* _OPDRACHT_: Vat de leestekst over ouderen samen in twee zinnen.

* _LEESTEKST_:
= = =

Door productief bezig te zijn, kunnen ouderen in veel van hun fundamentele behoeften voorzien: het geeft het leven zin en schenkt voldoening, en het levert misschien zelfs wat inkomsten op. De wijze koning Salomo merkte op dat het voor de mens een geschenk van God is „zich te verheugen en goed te doen tijdens zijn leven; en ook dat ieder mens eet en inderdaad drinkt en het goede ziet voor al zijn harde werk.” — Prediker 3:12, 13.

Doen wat we kunnen

In veel samenlevingen zijn het de ouderen die de volgende generaties zowel kennis als morele en geestelijke waarden bijbrengen. Koning David schreef: „Nu ik oud en grijs ben, verlaat mij niet, o God, zodat ik het nageslacht, elk nieuw kind, kan verhalen van de macht van uw arm.” — Psalm 71:18, De Nieuwe Bijbelvertaling.

= = =

* _AANGELEVERDE GEGEVENS_:

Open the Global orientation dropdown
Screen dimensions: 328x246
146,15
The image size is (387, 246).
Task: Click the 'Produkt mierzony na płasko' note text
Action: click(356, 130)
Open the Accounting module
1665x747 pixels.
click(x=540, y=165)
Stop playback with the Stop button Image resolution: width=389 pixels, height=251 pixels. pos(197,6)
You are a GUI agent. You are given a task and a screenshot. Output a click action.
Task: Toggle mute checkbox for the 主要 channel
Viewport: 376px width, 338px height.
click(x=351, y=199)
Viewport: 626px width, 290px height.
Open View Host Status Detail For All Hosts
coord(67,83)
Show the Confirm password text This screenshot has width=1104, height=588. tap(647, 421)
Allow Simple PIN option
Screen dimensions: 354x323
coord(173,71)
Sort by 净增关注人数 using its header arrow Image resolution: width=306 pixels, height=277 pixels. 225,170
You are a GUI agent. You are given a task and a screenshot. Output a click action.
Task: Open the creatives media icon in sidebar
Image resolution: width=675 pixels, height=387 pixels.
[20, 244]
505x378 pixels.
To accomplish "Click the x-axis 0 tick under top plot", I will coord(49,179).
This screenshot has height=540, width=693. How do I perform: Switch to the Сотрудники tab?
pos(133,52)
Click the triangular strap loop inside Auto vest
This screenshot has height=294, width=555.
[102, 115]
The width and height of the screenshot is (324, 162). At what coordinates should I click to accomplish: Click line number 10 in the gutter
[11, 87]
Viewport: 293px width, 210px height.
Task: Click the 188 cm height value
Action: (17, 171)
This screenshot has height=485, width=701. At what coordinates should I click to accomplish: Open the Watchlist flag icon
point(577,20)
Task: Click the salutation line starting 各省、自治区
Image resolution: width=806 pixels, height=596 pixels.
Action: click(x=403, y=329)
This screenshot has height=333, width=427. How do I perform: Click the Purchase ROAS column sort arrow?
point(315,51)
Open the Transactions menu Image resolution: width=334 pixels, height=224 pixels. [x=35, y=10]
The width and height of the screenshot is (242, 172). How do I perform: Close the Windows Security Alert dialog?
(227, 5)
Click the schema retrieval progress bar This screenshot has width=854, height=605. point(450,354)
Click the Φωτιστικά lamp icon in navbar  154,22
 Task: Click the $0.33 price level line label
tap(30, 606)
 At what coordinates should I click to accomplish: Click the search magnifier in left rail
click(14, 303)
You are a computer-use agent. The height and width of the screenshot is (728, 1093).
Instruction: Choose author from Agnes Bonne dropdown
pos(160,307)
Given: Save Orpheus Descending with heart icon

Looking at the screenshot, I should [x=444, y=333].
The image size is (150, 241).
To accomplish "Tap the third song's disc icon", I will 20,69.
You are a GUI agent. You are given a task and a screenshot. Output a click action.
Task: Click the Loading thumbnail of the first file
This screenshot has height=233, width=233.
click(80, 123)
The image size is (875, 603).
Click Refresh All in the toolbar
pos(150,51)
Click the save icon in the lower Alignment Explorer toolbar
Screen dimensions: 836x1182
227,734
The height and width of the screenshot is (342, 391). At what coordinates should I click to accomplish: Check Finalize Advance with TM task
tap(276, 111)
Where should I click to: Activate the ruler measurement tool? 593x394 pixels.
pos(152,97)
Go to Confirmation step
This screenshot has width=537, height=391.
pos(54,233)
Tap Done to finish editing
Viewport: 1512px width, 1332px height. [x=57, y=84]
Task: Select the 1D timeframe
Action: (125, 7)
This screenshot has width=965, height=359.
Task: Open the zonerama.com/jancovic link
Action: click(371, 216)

= = =

* _UITWERKING_: Ouderen die productief bezig zijn, kunnen in veel van hun basisbehoeften voorzien: het geeft hun leven zin en voldoening en levert misschien zelfs wat inkomsten op. In veel samenlevingen geven ouderen kennis en morele en geestelijke waarden door aan de volgende generaties.